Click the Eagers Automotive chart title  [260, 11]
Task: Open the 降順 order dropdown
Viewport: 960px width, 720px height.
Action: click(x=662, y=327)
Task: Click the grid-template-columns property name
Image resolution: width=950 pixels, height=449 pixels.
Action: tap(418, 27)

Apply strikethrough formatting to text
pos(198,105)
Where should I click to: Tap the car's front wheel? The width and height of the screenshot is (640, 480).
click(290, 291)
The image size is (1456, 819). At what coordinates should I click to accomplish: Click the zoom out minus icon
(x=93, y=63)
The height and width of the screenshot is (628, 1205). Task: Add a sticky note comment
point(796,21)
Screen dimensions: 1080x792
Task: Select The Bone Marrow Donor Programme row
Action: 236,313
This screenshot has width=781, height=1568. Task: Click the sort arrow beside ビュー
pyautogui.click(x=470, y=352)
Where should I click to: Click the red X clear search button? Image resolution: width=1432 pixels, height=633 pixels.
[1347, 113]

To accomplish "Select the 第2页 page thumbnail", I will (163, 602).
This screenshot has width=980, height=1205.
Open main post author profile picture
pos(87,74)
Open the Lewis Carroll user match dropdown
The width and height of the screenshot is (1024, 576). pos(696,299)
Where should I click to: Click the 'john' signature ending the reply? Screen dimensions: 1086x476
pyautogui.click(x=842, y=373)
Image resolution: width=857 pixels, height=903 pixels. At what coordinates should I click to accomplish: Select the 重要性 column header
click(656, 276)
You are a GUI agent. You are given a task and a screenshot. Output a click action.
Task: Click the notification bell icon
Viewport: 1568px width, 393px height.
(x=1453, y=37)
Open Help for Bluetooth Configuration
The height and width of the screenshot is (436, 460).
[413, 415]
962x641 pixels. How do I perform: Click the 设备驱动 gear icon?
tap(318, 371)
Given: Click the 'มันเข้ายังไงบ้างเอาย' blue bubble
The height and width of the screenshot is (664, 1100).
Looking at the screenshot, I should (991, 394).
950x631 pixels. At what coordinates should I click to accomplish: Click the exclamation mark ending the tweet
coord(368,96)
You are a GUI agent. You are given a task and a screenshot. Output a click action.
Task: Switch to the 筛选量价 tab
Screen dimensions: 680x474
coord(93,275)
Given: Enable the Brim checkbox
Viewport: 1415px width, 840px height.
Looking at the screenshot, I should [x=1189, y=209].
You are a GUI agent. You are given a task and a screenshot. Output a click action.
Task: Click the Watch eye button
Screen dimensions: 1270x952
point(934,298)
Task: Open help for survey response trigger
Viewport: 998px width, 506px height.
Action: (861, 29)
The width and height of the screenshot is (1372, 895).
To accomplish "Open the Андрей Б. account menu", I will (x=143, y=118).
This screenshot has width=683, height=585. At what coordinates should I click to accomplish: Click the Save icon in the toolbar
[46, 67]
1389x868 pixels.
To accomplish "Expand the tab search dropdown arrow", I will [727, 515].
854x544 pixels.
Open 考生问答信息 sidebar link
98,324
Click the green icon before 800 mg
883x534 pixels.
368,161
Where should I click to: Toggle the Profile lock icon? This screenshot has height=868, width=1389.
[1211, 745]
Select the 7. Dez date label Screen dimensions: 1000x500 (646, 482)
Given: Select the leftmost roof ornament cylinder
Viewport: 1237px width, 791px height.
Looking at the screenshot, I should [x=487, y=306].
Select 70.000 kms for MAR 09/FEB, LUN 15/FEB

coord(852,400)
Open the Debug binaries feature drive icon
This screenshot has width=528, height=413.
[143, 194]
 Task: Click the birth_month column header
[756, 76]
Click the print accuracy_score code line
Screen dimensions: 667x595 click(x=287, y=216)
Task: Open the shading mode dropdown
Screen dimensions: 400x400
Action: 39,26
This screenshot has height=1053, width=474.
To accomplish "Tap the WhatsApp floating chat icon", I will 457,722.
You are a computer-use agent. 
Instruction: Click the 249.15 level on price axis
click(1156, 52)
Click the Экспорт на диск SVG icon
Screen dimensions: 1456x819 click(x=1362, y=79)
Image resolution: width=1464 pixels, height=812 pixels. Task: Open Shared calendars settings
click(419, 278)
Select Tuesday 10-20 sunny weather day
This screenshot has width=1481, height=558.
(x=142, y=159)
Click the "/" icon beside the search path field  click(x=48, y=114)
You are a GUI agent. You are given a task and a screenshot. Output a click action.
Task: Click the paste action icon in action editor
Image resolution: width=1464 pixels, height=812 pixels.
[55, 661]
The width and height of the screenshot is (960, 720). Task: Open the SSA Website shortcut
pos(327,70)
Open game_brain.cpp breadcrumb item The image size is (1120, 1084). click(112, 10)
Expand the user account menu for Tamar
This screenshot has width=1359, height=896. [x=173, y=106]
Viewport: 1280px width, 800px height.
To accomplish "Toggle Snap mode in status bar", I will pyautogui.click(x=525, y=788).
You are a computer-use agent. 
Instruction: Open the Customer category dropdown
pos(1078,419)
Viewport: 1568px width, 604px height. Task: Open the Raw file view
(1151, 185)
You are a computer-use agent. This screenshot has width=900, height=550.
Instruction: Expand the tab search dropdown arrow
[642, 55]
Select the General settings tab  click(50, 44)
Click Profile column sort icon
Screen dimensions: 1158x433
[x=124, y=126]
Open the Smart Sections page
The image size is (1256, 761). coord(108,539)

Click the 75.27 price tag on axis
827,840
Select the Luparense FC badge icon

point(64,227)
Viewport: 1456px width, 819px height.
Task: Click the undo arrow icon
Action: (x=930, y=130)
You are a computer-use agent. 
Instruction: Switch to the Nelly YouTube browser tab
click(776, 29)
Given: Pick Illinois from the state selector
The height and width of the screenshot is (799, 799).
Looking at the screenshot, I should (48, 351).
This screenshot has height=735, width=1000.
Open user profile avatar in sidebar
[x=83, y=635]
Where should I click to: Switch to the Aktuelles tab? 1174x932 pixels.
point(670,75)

• • • • • • •

Requirement: Please return the rows word for word, starting at the first one and ending at the line that contains "click(290, 291)".

Result of this exercise:
Click the Eagers Automotive chart title  [260, 11]
Task: Open the 降順 order dropdown
Viewport: 960px width, 720px height.
Action: click(x=662, y=327)
Task: Click the grid-template-columns property name
Image resolution: width=950 pixels, height=449 pixels.
Action: tap(418, 27)

Apply strikethrough formatting to text
pos(198,105)
Where should I click to: Tap the car's front wheel? The width and height of the screenshot is (640, 480).
click(290, 291)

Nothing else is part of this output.